Toronto Star

PC win in Quebec byelection is a lesson for others

- Chantal Hébert is a columnist based in Ottawa. Twitter: @ChantalHbe­rt Chantal Hébert

Andrew Scheer’s Conservati­ves are not going to allow Justin Trudeau to rebuild a Liberal fortress in Quebec without a fight: that’s just one of the messages from Monday’s Chicoutimi—Le Fjord’s byelection upset. And some of the other messages — in particular for the New Democrats — are more alarming than others.

But first some essential electoral geography pertaining to the Quebec riding where 53 per cent of voters turned their backs on Trudeau, trading a seat on the government benches for a Conservati­ve one on Monday.

In the last federal election, every party won some of its Quebec seats in tight four-way battles. Had a small fraction of the vote dispersed differentl­y, Chicoutimi—Le Fjord could just as easily have ended up in the opposition column.

Among the Quebec ridings the Liberals won on election night 2015, they registered their second lowest share of the vote in Chicoutimi—Le Fjord.

Six other Liberal seats in the province — including that of Social Developmen­t Minister Jean-Yves Duclos — are in the same fragile category.

Monday’s byelection results suggest the four-way splits observed in Quebec in 2015 will not be a feature of next year’s general election. That’s a fact the Liberals (and also the Conservati­ves) will have to factor in their calculatio­ns.
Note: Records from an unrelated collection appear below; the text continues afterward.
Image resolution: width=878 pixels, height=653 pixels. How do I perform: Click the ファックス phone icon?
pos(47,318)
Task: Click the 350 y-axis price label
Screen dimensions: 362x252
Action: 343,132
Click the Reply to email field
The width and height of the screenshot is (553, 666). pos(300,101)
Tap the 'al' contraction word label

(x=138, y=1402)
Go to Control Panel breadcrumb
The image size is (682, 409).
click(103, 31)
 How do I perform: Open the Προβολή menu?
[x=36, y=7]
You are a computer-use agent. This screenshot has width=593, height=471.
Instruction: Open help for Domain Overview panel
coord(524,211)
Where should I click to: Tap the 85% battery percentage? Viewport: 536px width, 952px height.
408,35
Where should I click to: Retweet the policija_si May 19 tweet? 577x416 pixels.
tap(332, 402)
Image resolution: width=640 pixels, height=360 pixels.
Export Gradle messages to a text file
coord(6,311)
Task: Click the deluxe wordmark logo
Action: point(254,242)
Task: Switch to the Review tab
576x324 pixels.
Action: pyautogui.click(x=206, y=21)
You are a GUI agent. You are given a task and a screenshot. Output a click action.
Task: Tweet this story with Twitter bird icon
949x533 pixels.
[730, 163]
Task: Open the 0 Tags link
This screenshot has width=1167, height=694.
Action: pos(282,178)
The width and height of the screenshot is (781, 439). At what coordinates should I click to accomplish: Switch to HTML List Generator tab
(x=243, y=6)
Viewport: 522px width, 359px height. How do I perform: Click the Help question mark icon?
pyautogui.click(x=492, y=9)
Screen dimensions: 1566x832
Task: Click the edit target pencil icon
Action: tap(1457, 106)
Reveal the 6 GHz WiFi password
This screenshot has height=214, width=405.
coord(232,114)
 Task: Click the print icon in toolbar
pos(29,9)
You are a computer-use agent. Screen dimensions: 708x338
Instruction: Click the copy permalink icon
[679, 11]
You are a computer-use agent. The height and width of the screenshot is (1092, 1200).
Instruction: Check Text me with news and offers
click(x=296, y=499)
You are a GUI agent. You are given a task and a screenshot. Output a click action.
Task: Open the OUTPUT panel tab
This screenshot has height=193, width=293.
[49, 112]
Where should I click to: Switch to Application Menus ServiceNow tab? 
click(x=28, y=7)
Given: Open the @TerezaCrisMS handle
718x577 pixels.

Chicoutimi—Le Fjord also has a fickle history. It changed federal allegiance in five of the seven last general elections. The Tories, the Bloc, the Liber- als and the NDP have all had turns at representi­ng the riding. Before 2015, the Liberals had last held the seat during Jean Chrétien’s last term in office. It was less than a full embrace of the party itself. At the time, voters essentiall­y followed floor-crossing MP André Harvey from the Tories to the Liberals.

To score a win on Monday, Scheer did not reinvent the wheel. He borrowed a page from Brian Mulroney’s handbook and made overtures to nationalis­t voters fleeing the Bloc’s civil war. And, like Stephen Harper often did before him, Scheer recruited a candidate whose local popularity stood to make up for his own lack of Quebec coattails.

Over the past month, newly elected MP Richard Martel — a former hockey coach — introduced his leader to Chicoutimi voters rather than the reverse.

At 5.6 per cent, the Bloc Québécois score is the kind of result the party typically registers in staunchly federalist territory, not in a nationalis­t region like the Saguenay. That score offers the feuding federal sovereigni­sts a glimpse at their non-existent political future should they insist on going in next year’s general election campaign as a house divided.

Scheer can only hope the Bloc remains in its current death spiral, as the Conservati­ves are best placed to continue to benefit from its demise. The Quebecers who stuck by the BQ in the last election may be the least likely to switch to a Liberal party led by someone whose last name is Trudeau. And if they were not tempted by Jack Layton’s NDP, they are unlikely to be wooed by Jagmeet Singh. The New Democrats, who slipped from a close second place in 2015 to a miserable 8.7 per cent share of the vote, have seen their worst fears confirmed. The party’s hard- earned Quebec footprint is fading fast.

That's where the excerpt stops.